All lines from the one containing "Open Сервисы хранилища in the sidebar" to the end of the data below are to be returned exactly, both ends included, with nothing added.

● **TASK MATERIAL**:
---------------

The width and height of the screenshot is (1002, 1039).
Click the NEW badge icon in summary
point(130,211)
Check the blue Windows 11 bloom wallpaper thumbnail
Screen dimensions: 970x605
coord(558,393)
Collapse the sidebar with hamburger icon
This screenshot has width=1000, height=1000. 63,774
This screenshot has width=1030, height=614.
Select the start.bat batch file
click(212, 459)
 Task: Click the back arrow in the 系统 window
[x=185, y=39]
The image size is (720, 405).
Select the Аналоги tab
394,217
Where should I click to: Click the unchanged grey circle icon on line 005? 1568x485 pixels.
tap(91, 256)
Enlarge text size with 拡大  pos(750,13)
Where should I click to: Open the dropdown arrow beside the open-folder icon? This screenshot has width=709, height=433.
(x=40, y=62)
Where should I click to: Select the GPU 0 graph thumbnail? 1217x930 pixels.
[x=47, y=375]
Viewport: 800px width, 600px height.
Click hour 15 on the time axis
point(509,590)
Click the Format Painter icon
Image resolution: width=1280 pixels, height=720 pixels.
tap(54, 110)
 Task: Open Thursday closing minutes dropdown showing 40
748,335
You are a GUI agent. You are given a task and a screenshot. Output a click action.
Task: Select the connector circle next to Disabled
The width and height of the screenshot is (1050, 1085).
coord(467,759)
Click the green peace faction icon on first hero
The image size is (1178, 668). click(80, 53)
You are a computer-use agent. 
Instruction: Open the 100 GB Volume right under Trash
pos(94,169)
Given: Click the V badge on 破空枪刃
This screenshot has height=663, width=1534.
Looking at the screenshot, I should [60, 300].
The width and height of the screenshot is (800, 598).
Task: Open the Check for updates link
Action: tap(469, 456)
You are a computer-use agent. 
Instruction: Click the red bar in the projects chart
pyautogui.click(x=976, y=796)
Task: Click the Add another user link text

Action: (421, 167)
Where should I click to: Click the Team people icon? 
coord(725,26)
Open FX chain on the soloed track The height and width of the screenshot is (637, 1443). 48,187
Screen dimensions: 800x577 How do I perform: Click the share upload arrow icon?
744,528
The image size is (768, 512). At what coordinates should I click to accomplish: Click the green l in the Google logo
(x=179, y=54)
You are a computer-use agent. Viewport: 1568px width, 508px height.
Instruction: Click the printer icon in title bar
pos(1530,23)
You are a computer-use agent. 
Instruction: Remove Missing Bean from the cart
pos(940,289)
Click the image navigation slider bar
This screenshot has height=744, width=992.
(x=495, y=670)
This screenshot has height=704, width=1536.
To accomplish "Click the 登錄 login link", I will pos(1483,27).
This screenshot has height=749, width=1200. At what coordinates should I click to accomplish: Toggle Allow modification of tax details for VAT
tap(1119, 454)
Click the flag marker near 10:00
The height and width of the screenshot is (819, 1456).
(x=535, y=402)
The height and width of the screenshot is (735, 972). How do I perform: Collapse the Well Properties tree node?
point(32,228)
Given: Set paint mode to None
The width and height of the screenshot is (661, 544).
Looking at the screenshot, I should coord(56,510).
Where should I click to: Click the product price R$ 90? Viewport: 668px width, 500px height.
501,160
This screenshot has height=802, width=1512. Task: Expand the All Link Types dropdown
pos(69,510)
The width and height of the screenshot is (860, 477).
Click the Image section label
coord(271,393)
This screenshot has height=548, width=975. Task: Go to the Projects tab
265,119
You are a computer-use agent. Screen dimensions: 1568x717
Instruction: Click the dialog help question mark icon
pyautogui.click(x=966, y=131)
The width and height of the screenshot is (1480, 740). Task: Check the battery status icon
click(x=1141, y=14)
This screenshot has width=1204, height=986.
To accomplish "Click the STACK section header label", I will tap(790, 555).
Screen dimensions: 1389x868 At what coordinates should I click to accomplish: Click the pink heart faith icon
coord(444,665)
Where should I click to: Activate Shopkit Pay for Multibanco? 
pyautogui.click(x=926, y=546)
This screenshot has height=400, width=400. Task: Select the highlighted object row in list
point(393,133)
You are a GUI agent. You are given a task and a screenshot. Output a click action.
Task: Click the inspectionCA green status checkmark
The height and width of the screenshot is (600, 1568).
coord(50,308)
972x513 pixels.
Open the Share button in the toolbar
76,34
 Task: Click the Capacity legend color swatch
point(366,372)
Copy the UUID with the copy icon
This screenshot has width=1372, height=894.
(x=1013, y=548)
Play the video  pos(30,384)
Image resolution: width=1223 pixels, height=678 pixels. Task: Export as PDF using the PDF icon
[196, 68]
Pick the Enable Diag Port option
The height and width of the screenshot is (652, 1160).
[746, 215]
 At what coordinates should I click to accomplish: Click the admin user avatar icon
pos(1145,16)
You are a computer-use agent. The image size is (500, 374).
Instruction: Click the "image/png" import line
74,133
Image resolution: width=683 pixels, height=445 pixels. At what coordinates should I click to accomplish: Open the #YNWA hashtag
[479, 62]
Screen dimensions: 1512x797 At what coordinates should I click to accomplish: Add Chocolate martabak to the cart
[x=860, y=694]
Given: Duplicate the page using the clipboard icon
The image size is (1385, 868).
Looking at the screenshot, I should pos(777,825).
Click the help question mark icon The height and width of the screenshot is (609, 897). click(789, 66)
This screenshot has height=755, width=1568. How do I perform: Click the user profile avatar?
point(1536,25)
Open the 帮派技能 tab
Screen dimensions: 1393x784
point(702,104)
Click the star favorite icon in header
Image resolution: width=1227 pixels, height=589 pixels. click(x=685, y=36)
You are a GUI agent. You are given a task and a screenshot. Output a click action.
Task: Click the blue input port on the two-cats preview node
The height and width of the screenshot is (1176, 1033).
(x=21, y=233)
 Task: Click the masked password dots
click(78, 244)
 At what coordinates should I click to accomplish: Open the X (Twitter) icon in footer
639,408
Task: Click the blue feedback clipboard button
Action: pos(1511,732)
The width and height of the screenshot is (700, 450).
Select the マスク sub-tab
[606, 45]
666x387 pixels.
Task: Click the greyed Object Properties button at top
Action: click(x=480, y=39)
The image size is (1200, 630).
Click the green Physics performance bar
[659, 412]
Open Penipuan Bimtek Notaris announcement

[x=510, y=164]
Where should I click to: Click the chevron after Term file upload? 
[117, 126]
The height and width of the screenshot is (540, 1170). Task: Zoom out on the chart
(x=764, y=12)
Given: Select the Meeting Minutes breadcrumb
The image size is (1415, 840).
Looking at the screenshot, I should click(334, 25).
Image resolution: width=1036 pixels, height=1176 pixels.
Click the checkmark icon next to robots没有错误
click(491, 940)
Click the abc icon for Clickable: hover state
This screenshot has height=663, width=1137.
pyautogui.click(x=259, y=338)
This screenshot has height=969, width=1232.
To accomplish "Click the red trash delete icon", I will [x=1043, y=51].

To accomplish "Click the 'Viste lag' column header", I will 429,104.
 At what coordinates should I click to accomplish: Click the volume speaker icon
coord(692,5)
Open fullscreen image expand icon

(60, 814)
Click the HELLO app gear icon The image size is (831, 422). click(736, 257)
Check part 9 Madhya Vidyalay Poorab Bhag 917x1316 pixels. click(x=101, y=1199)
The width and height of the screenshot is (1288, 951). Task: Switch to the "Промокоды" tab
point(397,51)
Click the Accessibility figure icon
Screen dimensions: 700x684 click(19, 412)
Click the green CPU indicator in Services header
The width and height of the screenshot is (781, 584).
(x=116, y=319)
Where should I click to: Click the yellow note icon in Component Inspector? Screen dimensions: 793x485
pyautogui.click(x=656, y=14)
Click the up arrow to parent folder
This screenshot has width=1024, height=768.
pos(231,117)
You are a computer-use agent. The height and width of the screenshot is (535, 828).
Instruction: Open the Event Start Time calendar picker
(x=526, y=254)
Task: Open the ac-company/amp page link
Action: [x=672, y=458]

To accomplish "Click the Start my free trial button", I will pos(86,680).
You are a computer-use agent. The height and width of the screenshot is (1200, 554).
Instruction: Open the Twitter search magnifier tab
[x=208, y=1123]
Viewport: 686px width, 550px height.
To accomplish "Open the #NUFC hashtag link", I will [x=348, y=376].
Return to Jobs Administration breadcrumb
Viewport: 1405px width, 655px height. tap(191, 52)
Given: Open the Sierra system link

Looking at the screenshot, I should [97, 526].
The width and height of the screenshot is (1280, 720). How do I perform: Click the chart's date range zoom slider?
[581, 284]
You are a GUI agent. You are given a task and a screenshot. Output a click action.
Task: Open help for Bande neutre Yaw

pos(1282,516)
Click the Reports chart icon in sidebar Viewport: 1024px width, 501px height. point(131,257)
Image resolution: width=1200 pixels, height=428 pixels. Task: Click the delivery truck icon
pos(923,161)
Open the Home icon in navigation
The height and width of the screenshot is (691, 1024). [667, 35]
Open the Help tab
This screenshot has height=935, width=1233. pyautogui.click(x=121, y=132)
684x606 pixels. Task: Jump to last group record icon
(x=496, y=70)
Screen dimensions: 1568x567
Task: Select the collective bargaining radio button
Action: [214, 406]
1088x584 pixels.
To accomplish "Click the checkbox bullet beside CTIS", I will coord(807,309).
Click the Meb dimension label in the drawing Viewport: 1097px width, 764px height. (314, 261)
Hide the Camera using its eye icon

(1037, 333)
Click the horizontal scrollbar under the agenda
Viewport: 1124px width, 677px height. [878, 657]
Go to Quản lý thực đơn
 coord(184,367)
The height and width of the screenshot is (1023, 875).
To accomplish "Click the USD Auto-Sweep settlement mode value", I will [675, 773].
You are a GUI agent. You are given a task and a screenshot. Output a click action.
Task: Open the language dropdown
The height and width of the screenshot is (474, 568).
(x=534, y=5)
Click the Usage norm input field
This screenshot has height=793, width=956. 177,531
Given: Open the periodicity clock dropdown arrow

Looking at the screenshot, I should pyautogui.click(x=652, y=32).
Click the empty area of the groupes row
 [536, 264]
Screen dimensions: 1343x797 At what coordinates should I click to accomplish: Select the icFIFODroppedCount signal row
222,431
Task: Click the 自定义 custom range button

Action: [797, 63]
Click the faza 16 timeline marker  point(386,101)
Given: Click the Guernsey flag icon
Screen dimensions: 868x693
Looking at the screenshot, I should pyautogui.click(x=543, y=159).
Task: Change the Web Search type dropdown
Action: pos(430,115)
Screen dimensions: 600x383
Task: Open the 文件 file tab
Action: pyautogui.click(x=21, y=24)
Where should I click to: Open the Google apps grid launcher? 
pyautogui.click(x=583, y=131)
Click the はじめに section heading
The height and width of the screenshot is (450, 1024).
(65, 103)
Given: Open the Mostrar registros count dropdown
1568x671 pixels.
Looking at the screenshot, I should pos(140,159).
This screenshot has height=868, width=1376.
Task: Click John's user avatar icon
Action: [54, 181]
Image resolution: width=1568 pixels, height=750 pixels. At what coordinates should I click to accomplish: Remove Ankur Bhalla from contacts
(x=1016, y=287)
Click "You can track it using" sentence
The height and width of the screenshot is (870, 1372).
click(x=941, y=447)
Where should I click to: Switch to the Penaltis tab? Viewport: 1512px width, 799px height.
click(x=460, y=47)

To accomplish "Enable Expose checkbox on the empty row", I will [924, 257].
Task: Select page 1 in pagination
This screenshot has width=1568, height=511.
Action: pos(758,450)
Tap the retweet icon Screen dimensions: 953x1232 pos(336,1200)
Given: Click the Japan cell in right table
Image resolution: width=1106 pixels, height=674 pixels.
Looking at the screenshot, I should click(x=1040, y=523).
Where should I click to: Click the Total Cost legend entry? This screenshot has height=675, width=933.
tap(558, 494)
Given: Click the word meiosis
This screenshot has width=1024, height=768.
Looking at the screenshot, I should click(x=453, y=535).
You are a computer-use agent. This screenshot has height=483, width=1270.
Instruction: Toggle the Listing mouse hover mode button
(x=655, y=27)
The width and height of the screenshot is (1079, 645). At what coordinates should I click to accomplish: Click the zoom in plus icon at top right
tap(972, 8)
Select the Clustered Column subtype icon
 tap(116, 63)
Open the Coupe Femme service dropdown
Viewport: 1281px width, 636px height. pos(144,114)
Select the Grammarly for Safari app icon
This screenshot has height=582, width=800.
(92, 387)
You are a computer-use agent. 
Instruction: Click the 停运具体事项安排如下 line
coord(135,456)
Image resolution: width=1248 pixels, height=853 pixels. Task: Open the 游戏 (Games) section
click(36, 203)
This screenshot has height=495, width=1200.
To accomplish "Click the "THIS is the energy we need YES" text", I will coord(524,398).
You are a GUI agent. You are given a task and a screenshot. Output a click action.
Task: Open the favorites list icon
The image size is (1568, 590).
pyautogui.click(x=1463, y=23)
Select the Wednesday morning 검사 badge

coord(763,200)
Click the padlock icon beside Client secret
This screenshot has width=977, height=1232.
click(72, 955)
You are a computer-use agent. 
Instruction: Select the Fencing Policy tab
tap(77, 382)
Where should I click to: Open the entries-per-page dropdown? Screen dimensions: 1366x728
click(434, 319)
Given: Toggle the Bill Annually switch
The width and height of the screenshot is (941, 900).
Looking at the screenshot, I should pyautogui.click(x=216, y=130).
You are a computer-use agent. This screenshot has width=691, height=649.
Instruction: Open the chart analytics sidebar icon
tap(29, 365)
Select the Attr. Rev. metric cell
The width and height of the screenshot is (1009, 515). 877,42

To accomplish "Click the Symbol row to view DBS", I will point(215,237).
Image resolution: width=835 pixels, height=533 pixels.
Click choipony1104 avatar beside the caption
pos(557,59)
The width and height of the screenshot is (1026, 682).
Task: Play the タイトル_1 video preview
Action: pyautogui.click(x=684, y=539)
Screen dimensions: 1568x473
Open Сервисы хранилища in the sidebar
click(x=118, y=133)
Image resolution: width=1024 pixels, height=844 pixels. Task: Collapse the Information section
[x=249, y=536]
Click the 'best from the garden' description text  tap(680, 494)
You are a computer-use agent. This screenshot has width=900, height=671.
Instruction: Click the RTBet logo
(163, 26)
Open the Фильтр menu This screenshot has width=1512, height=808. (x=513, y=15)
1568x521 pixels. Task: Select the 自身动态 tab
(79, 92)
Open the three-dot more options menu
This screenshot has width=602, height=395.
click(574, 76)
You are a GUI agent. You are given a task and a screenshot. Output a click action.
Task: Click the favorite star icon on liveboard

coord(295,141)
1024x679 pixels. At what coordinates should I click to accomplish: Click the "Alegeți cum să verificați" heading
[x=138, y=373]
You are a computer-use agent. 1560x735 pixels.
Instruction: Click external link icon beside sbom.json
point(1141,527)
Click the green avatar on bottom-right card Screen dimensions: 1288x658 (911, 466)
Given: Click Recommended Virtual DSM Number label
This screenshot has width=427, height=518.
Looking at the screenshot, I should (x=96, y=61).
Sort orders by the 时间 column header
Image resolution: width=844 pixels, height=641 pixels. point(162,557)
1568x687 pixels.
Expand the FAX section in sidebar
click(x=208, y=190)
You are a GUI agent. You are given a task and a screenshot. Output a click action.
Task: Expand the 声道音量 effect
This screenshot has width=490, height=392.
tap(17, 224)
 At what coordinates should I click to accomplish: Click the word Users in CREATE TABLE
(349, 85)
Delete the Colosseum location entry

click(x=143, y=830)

---------------

● **TASK SOLUTION**:
Open Сервисы хранилища in the sidebar
click(x=118, y=133)
Image resolution: width=1024 pixels, height=844 pixels. Task: Collapse the Information section
[x=249, y=536]
Click the 'best from the garden' description text  tap(680, 494)
You are a computer-use agent. This screenshot has width=900, height=671.
Instruction: Click the RTBet logo
(163, 26)
Open the Фильтр menu This screenshot has width=1512, height=808. (x=513, y=15)
1568x521 pixels. Task: Select the 自身动态 tab
(79, 92)
Open the three-dot more options menu
This screenshot has width=602, height=395.
click(574, 76)
You are a GUI agent. You are given a task and a screenshot. Output a click action.
Task: Click the favorite star icon on liveboard

coord(295,141)
1024x679 pixels. At what coordinates should I click to accomplish: Click the "Alegeți cum să verificați" heading
[x=138, y=373]
You are a computer-use agent. 1560x735 pixels.
Instruction: Click external link icon beside sbom.json
point(1141,527)
Click the green avatar on bottom-right card Screen dimensions: 1288x658 (911, 466)
Given: Click Recommended Virtual DSM Number label
This screenshot has width=427, height=518.
Looking at the screenshot, I should (x=96, y=61).
Sort orders by the 时间 column header
Image resolution: width=844 pixels, height=641 pixels. point(162,557)
1568x687 pixels.
Expand the FAX section in sidebar
click(x=208, y=190)
You are a GUI agent. You are given a task and a screenshot. Output a click action.
Task: Expand the 声道音量 effect
This screenshot has width=490, height=392.
tap(17, 224)
 At what coordinates should I click to accomplish: Click the word Users in CREATE TABLE
(349, 85)
Delete the Colosseum location entry

click(x=143, y=830)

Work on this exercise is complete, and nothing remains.